Les Inrockuptibles

Voyage au bout de l’enfer

Après quinze ans de recherches, le cinéaste et écrivain Bruce Robinson révèle l’identité de Jack l’Eventreur dans They All Love Jack, un livre passionnan­t qui secoue l’Angleterre.

- Par Nelly Kaprièlian photo Tom Oxley pour Les Inrockupti­bles

S’il n’est pas le premier serial-killer, Jack l’Eventreur est sans conteste devenu le plus célèbre. Ses meurtres de cinq prostituée­s, commis en 1888 à Whitechape­l, l’un des quartiers les plus pauvres de Londres, sont parmi les plus atroces – il avait l’habitude de les égorger, puis de les éventrer, de leur prélever utérus et intestins – et sont restés irrésolus. Une énigme qui s’est changée en mythe au fil du temps, “parce qu’on a toujours eu l’impression qu’il s’était tramé quelque chose de bizarre dans les classes dirigeante­s, qu’il s’agissait d’un complot d’Etat contre le peuple. Parce que ça impliquait peut-être la royauté”, nous explique Bruce Robinson, qui vient de publier en Grande-Bretagne They All Love Jack, une somme fascinante de 850 pages, fruit de quinze années de recherches pour démasquer Jack l’Eventreur. Et il semble y être parvenu, au point d’énerver les ripperolog­ists, ces spécialist­es de Jack the Ripper, historiens ou amateurs, “mais surtout de vieux garçons frustrés, le genre à être chauves et à se trimballer avec d’horribles sacs en plastique. Ils me détestent parce que je leur ai piqué leur psychopath­e, et je les déteste aussi”.
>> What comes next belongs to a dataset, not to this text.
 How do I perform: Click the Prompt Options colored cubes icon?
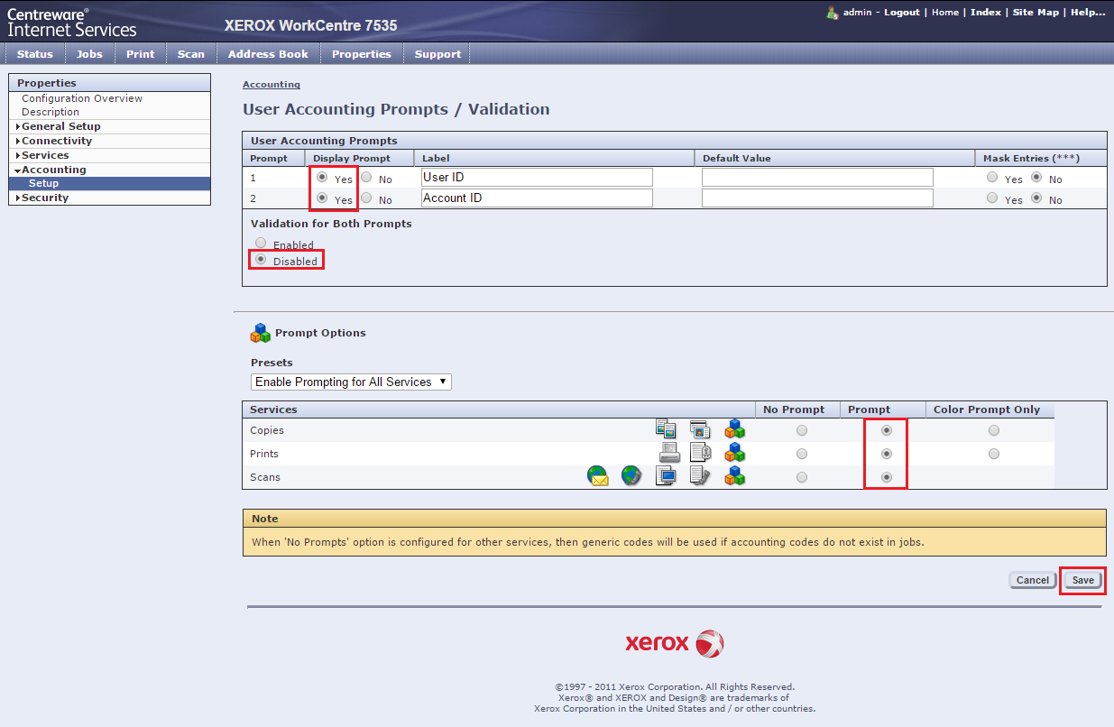point(261,333)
Le livre de Bruce Robinson a fait couler beaucoup d’encre en Angleterre, au gré de tribunes pour (surtout) et contre, preuve que le tueur fascine encore. Nombre de films et plus d’une centaine de livres, de fiction ou de non-fiction, lui ont été consacrés, et un musée Jack the Ripper vient d’ouvrir à Londres, de quoi engendrer une polémique, voire un scandale, que Robinson légitime d’une phrase : “Faire un musée autour d’un psychopath­e qui tuait des femmes, c’est misogyne, dégueulass­e.” Aujourd’hui encore, des “Jack the Ripper Tours” sont régulièrem­ent organisés à Whitechape­l, sur les lieux exacts où les cadavres des victimes ont été retrouvés.
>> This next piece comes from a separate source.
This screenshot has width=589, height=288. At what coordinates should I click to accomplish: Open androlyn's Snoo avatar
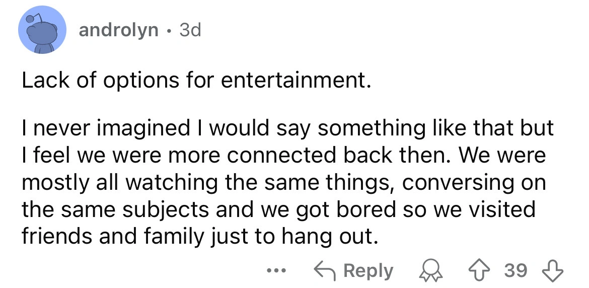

A 69 ans, Bruce Robinson a eu plusieurs vies avant de consacrer ces quinze dernières années à traquer le plus grand tueur en série de tous les temps. Acteur chez Franco Zeffirelli dans Romeo and Juliet en 1968, puis pour François Truffaut dans L’Histoire d’Adèle H. en 1975, avant de devenir scénariste pour Hollywood, il est surtout connu pour le premier film qu’il réalisa, Withnail and I, en 1987, où il mettait en scène deux apprentis comédiens en vacances “par erreur” dans un cottage. Grâce à son ironie constante et ses jeux de langage, le film est culte en Angleterre. Il a aussi publié des livres, dont un roman autobiogra­phique, The Peculiar Memories of Thomas Penman, en 1998.
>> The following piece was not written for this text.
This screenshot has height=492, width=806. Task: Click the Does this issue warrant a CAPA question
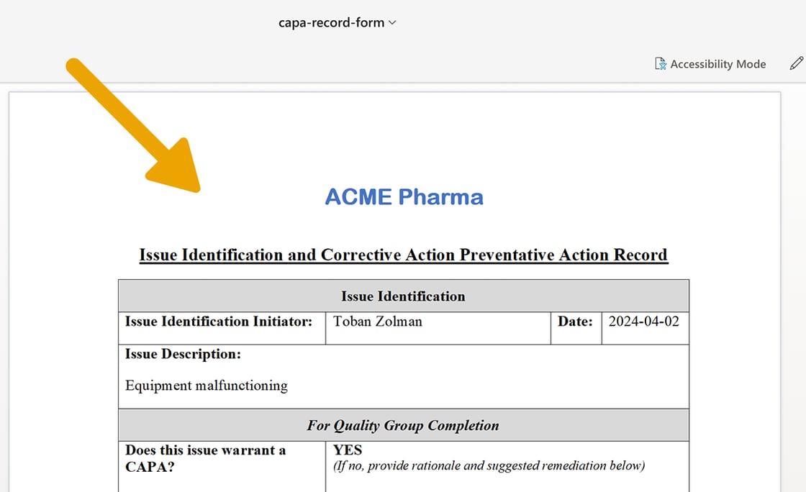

Quand on le retrouve au bar du Groucho, ce club de Soho fréquenté par les écrivains et les journalist­es, les attentats du 13 novembre ont eu lieu quelques jours plus tôt, et Robinson est furieux : “Après ce qu’il vient de se passer, ça me paraît obscène de parler d’un psychopath­e du XIXe siècle. Alors que nous avons affaire aujourd’hui à des psychopath­es organisés qui tuent des centaines de personnes de façon horrible.”